Statistically, this is defined as

$$
p(\tilde{x} | \theta, \mathbf{X}) = \int p(\tilde{x} | \theta) p(\theta | \mathbf{X}) d\theta,
$$

where $\tilde{x}$ is the new data which you wish to draw, $\theta$ are the model parameters, and $\mathbf{X}$ is the observed data.
$p(\tilde{x} | \theta)$ is the distribution of the new data given the parameters, which is specified in the Turing.jl model (the `X ~ ...` line); and $p(\theta | \mathbf{X})$ is the posterior distribution, as given by the Markov chain.

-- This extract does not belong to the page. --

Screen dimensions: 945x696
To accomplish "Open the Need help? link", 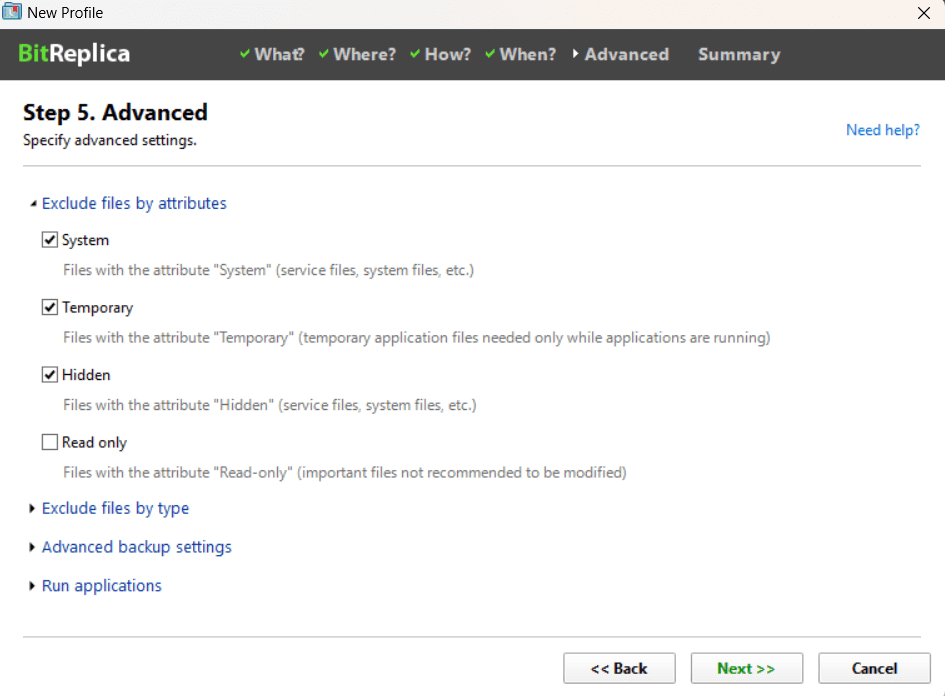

To obtain samples of $\tilde{x}$, we need to first remove the observed data from the model (or 'decondition' it).
This means that when the model is evaluated, it will sample a new value for `X`.

```{julia}
predictive_model = decondition(model)
```

::: {.callout-tip}
## Selective deconditioning

If you only want to decondition a single variable `X`, you can use `decondition(model, @varname(X))`.
:::

To demonstrate how this deconditioned model can generate new data, we can fix the value of `m` to be its mean and evaluate the model:

```{julia}
predictive_model_with_mean_m = predictive_model | (; m = mean(chain[:m]))
rand(predictive_model_with_mean_m)
```

This has given us a single sample of `X` given the mean value of `m`.
Of course, to take our Bayesian uncertainty into account, we want to use the full posterior distribution of `m`, not just its mean.
To do so, we use `predict`, which _effectively_ does the same as above but for every sample in the chain:

```{julia}
predictive_samples = predict(predictive_model, chain)
```

::: {.callout-tip}
## Reproducibility

`predict`, like many other Julia functions, takes an optional `rng` as its first argument.
This controls the generation of new `X` samples, and makes your results reproducible.
:::

::: {.callout-note}
`predict` returns a Chains object itself, which will only contain the newly predicted variables.
If you want to also retain the original parameters, you can use `predict(rng, predictive_model, chain; include_all=true)`.
Note that the `include_all` keyword argument does not work unless you also pass an RNG as the first argument; you can use `Random.default_rng()` if you aren't fussed.
(This will be fixed in the next release of Turing.)
:::

We can visualise the predictive distribution by combining all the samples and making a density plot:

```{julia}
using StatsPlots: density, density!, vline!

predicted_X = vcat([predictive_samples[Symbol("X[$i]")] for i in 1:N]...)
density(predicted_X, label="Posterior predictive")
```

Depending on your data, you may naturally want to create different visualisations: for example, perhaps `X` is some time-series data, and you can plot each prediction individually as a line against time.

## Prior predictive distribution

Alternatively, if we use the prior distribution of the parameters $p(\theta)$, we obtain the *prior predictive distribution*:

$$
p(\tilde{x}) = \int p(\tilde{x} | \theta) p(\theta) d\theta,
$$

In an exactly analogous fashion to above, you could sample from the prior distribution of the conditioned model, and _then_ pass that to `predict`:

```{julia}
prior_params = sample(model, Prior(), 1_000; progress=false)
prior_predictive_samples = predict(predictive_model, prior_params)
```

In fact there is a simpler way: you can directly sample from the deconditioned model, using Turing's `Prior` sampler.
This will, in a single call, generate prior samples for both the parameters as well as the new data.

```{julia}
prior_predictive_samples = sample(predictive_model, Prior(), 1_000; progress=false)
```

We can visualise the prior predictive distribution in the same way as before.
Let's compare the two predictive distributions:

```{julia}
prior_predicted_X = vcat([prior_predictive_samples[Symbol("X[$i]")] for i in 1:N]...)
density(prior_predicted_X, label="Prior predictive")
density!(predicted_X, label="Posterior predictive")
vline!([true_m], label="True mean", linestyle=:dash, color=:black)
```

We can see here that the prior predictive distribution is:

1. Wider than the posterior predictive distribution;
2. Centred on the prior mean of `m` (which is 0), rather than the posterior mean (which is close to the true mean of `3`).

Both of these are because the posterior predictive distribution has been informed by the observed data.